Eretta a nord di Torino, nel territorio di Altessano Superiore, per celebrare la magnificenza del duca Carlo Emanuele II attraverso la ritualità della caccia, sempre più coreografico inseguimento della preda (il cervo) su scala territoriale, a cui partecipava l’intera corte, la reggia di Venaria Reale completava l’ideale “corona” di residenze ducali creata intorno alla capitale. Costruita negli stessi anni di Versailles, tra il 1659 e il 1679, e ampliata in tempi successivi, la Reggia di Diana, nucleo originario dell’attuale complesso, costituiva il perno di un grandioso progetto di riassetto territoriale ideato dall’architetto conte Amedeo di Castellamonte (1613-1683), che coinvolse lungo un asse di simmetria di due chilometri le strutture di servizio della dimora, i giardini e il vicino borgo, riplasmato e ribattezzato Venaria Reale. La reggia era poco più che una grande villa, nell’impianto e nella decorazione delle sue facciate ancora debitrice della tradizione romana di tardo Cinquecento: al centro un grande salone su due piani, ai cui lati si distribuivano gli appartamenti, articolati in semplici maniche. Sontuosi giardini all’italiana, disposti su più livelli e decorati con scalinate, fontane, grotte e centinaia di sculture, si stendevano alle spalle della dimora, verso il torrente Ceronda; ne resta, tuttavia, memoria soltanto nelle incisioni della Venaria Reale, Palazzo di Piacere, e di Caccia pubblicata nel 1679 dallo stesso Castellamonte per celebrarne l’impresa: il giardino, infatti, fu smantellato già dal 1700, quando il duca Vittorio Amedeo II richiese all’ingegnere Michelangelo Garove (1648-1713) di riprogettare l’intera residenza per ampliarla e aggiornarla al nuovo gusto francese.
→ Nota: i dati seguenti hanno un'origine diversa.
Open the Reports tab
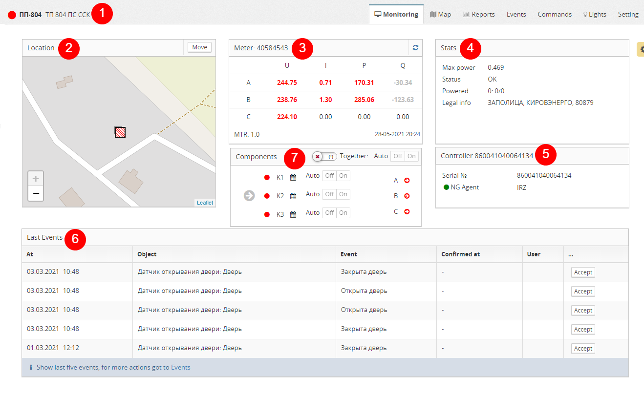 click(479, 14)
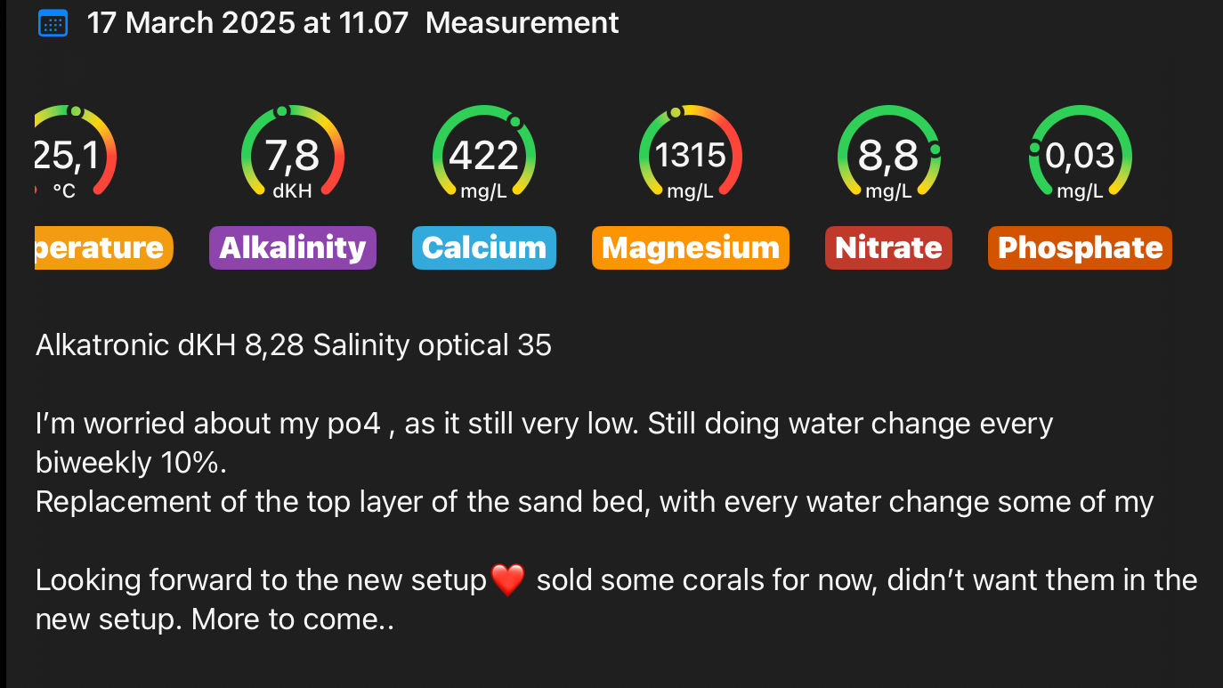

A partire dal 1660 le stanze della reggia furono riccamente decorate con stucchi e affreschi secondo il programma iconografico dettato dal retore di corte, Emanuele Tesauro (1592-1675), ispirato ai miti di Diana, dea della caccia. L’intero racconto, illustrato per metafore figurate e motti, culminava nell’Aula Regia (oggi salone di Diana), in cui la celebrazione della dea si fondeva con quella dei membri della dinastia sabauda. Al centro della grandiosa volta a fascioni l’affresco di Diana bambina che chiede a Giove l’impero sopra le cacce (1661-1663) del fiammingo Jan Miel (1599-1663) dialoga con gli emblemi venatori e le storie più famose della dea, dipinti dallo stesso pittore negli altri medaglioni della volta, popolata di putti e amazzoni, fra mascheroni e ghirlande in stucco. Nei registri inferiori delle pareti, scompartite da lesene decorate con trofei di caccia su erme di satiri, alloggiano grandi tele, opera di più pittori, solo di recente ricollocate in sede secondo il disegno originario, con i ritratti equestri a coppie dei membri della famiglia Savoia, a iniziare da Carlo Emanuele II e la madre Cristina di Francia; più in basso, la serie delle Cacce, sempre di Miel.